## What you should do
Pull every line containing the word "block" from the records.

## Information shown
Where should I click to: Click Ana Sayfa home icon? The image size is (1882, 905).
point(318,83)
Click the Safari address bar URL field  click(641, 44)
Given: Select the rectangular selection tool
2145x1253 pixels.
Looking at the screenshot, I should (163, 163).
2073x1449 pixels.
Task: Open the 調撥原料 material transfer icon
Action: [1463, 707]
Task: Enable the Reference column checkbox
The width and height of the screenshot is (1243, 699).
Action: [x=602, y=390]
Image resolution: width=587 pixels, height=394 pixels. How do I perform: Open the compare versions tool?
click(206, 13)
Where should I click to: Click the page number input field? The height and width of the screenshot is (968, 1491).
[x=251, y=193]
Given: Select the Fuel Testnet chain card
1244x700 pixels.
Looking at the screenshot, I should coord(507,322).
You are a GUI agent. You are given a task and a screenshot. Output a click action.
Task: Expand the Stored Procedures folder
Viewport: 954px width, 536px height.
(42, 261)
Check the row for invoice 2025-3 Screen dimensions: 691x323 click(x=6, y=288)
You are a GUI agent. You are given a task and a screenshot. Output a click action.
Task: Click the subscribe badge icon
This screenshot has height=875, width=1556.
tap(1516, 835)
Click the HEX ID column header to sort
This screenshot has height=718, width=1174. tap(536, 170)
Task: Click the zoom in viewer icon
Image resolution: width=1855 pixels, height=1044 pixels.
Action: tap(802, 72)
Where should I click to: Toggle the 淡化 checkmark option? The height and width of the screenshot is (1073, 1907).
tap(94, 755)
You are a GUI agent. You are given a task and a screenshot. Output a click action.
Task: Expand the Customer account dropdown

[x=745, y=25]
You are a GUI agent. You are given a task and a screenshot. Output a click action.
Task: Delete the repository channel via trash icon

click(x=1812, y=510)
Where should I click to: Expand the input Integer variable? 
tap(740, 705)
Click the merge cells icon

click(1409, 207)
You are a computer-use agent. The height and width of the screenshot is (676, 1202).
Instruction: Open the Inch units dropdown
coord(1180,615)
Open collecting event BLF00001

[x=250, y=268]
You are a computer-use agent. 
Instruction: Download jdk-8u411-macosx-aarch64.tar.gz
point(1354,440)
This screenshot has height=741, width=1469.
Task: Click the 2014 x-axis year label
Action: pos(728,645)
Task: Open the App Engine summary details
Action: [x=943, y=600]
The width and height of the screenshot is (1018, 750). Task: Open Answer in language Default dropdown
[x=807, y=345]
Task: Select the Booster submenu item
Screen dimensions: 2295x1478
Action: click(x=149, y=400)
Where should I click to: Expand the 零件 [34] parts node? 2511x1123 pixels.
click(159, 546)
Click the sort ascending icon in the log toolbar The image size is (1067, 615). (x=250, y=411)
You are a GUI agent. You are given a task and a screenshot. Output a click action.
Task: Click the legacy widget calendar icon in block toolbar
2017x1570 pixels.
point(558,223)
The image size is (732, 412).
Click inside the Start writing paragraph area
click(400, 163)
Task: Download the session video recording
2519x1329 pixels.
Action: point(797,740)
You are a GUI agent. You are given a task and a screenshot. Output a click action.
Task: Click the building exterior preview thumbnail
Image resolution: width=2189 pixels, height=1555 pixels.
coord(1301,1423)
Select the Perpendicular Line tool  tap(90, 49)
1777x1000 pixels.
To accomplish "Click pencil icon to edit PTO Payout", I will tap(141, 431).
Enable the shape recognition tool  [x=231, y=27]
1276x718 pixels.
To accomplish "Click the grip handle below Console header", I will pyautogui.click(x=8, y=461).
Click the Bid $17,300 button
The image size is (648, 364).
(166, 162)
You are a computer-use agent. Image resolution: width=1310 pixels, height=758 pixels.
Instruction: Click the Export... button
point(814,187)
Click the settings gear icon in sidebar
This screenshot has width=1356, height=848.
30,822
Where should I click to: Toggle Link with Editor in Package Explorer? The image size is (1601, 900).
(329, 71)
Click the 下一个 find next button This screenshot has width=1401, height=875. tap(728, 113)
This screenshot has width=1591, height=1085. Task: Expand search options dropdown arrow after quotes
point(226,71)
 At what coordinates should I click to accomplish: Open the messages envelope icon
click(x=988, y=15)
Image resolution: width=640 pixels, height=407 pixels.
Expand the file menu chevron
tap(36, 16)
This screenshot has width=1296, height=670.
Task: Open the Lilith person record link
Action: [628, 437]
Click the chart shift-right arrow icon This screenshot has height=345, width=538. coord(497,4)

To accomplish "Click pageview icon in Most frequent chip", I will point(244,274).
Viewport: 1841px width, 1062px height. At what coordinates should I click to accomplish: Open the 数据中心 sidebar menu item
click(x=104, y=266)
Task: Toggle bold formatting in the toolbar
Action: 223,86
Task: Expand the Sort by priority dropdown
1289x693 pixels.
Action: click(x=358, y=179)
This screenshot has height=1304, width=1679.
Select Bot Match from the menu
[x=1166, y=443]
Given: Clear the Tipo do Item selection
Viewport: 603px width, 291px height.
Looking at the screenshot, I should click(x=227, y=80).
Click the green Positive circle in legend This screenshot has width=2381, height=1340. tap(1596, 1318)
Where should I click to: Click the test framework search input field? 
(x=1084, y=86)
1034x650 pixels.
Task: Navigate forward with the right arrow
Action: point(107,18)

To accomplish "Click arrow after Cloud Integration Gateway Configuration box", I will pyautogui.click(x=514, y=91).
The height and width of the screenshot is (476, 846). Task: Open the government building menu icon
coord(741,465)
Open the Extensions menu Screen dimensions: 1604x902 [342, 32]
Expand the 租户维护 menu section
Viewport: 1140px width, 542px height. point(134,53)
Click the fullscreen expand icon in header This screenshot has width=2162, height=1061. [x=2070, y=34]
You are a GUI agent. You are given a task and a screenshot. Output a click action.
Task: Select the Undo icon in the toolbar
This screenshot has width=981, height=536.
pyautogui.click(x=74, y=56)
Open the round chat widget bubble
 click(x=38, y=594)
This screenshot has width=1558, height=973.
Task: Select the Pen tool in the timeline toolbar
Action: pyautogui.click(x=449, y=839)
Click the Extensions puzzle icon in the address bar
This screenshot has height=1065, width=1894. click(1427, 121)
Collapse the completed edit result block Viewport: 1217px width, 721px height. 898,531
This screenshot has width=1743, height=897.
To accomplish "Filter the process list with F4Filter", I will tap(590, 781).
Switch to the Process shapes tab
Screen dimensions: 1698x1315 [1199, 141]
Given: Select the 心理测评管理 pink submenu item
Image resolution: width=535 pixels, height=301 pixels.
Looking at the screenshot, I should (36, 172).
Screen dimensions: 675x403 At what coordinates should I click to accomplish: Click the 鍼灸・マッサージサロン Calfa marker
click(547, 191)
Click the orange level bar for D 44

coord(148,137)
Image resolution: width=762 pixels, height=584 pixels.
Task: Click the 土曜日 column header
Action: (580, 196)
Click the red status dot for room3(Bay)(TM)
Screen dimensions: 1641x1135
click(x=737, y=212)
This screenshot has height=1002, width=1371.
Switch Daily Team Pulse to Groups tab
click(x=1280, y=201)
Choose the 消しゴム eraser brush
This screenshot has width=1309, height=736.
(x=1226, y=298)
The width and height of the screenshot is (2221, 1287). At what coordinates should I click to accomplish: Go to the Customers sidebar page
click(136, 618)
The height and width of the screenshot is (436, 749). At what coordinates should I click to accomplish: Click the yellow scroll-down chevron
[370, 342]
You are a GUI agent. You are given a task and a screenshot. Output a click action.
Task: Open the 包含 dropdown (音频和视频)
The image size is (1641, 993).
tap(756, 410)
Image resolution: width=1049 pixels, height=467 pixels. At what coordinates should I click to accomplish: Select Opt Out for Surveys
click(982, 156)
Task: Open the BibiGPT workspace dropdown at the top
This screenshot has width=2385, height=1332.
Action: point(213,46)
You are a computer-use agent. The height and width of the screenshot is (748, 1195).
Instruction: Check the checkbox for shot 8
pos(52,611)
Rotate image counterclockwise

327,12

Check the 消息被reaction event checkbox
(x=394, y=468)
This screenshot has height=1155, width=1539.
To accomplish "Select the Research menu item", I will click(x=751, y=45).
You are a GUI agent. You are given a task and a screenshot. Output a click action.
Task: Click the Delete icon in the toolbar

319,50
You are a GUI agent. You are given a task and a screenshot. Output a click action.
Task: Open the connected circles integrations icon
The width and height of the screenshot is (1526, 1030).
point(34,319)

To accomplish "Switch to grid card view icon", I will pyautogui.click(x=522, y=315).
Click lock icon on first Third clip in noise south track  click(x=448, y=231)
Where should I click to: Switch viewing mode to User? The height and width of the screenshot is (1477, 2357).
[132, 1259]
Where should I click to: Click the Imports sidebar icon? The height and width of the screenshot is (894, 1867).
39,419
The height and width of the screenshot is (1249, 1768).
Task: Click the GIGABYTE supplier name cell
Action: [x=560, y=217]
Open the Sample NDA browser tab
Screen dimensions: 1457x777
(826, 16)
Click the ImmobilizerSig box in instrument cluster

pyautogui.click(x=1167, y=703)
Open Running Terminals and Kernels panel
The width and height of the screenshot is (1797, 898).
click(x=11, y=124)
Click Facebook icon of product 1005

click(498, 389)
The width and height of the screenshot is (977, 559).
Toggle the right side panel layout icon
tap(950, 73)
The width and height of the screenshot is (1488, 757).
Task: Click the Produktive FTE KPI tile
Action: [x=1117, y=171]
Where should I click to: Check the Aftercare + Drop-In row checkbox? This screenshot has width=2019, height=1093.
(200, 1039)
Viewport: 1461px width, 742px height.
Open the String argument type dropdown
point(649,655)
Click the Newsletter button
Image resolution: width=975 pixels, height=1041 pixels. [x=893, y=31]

## Output of the task
Task: Click the legacy widget calendar icon in block toolbar
Collapse the completed edit result block Viewport: 1217px width, 721px height. 898,531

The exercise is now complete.